Entrò nel suo studio e si mise a sedere cercando di pensare a cosa fare.
 
Bogo non collabora.
Big non mi ha fatto ancora sapere niente.
Stanno preparando qualcosa di grosso e io non posso fare niente.
Non ho proprio ancora nessun potere.
Che schifo.
E quindi? Starò qui a girarmi i pollici senza far niente.
 
Il cellulare squillò improvvisamente risvegliando bruscamente Leo dai suoi pensieri.
“Pronto?”.
“Leodore? Sono Gazelle!”.
“Gazelle? Ma come hai il mio numero? Vabbè non fa niente, dimmi pure”.
“Ricordi quella cosa che ti volevo dire stamattina?”.
“Sì”.
Si udirono dei piccoli rumori e mix di voci confuse dall’altra parte, sembrava come se Gazelle stesse chiedendo consigli a qualcuno.
“Ti volevo dire che stasera alle 19:00 ci sarà uno spettacolo di opera lirica al Teatro Rinascimentale e si tratta di un vero e proprio evento, mi stavo chiedendo… ecco… se ti andrebbe…”.
Leo era stupito.
“Volentieri! A che ore ti passo a prendere?”.
“Sarò pronta per le 18:30”.
Leo annuì e riattaccò la chiamata.
 
Mi sento strano.
 
Dopotutto si era così tanto concentrato sul caso, sulle sparatorie, sull’organizzazione, sui misteri nascosti di Zootropolis e su un sacco di altre cose, aveva dimenticato però di come intanto girasse il mondo intorno a lui, aveva perso interesse per le attività quotidiane sulle quali era sempre stato massimamente informato e si è lasciato sfuggire uno di quegli eventi che tanto adorava.
Rise e corse in camera sua per vedere quali vestiti eleganti aveva nell’armadio.
“Ma dai! Non ho bisogno di starci a pensare un’ora! Visto che è un’opera lirica, un classico smoking sarà perfetto!” disse mentre prendeva un suo smoking che non indossava da tempo.
Gazelle che lo invitava a uscire.
Non ci poteva credere.
Nel pomeriggio decise di svagarsi e andò a fare la spesa, pulì la casa e si riposò.
Aveva ancora le parole di Judy nella testa.
 
“Comincio a sospettare che ci sia una talpa nella centrale di polizia!”.
 
Scacciò subito quelle parole dalla testa, non voleva sentirne parlare per tutta la serata.

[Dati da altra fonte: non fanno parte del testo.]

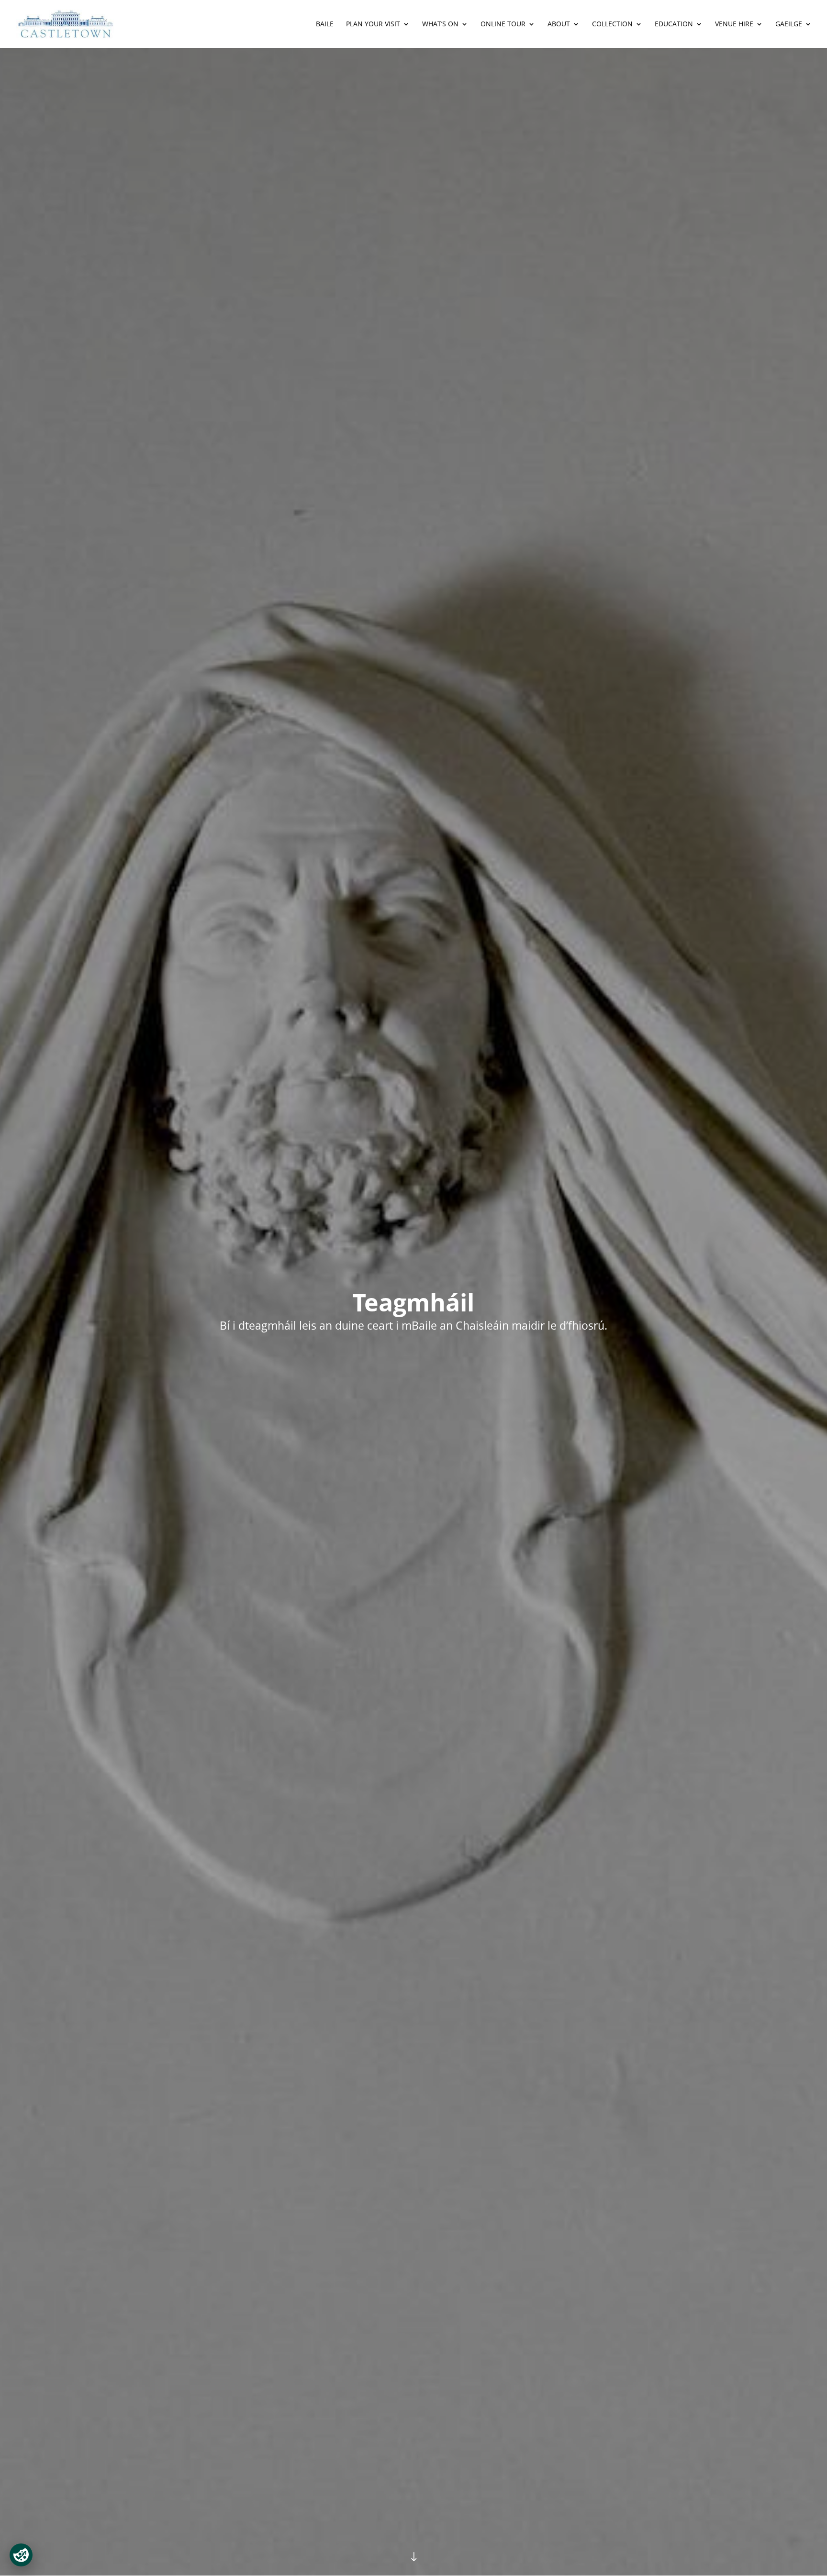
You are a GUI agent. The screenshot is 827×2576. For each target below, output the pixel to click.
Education (674, 24)
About (559, 24)
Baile (325, 24)
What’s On (440, 24)
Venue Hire (734, 24)
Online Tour (503, 24)
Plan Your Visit (373, 24)
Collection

Le 18:00 arrivarono in fretta e decise di essere puntualissimo, si vestì per bene con lo smoking scelto e si precipitò subito in macchina, fece il tragitto con calma e arrivò davanti alla villa di Gazelle.
Aveva il cuore a mille.
Parcheggiò davanti alla grande scalinata che conduceva all’entrata, scese e aspettò l’arrivo di Gazelle.
Erano le 18:30.
Eccola lì.
In cima alle scale insieme alle sue tigri, tutte avevano lo smoking.
Era bellissima.
Indossava un lungo vestito rosso che brillava, aveva dei lunghi guanti bianchi dalle mani fino ai bracci e una collana di brillanti al collo.
 
Bellissima… sembra una Dea.
 
Leo rimase impalato ad osservarla e lei rise sottovoce, gli fece un cenno e lui si riprese subito, aprì la portiera della macchina e attese che lei scese.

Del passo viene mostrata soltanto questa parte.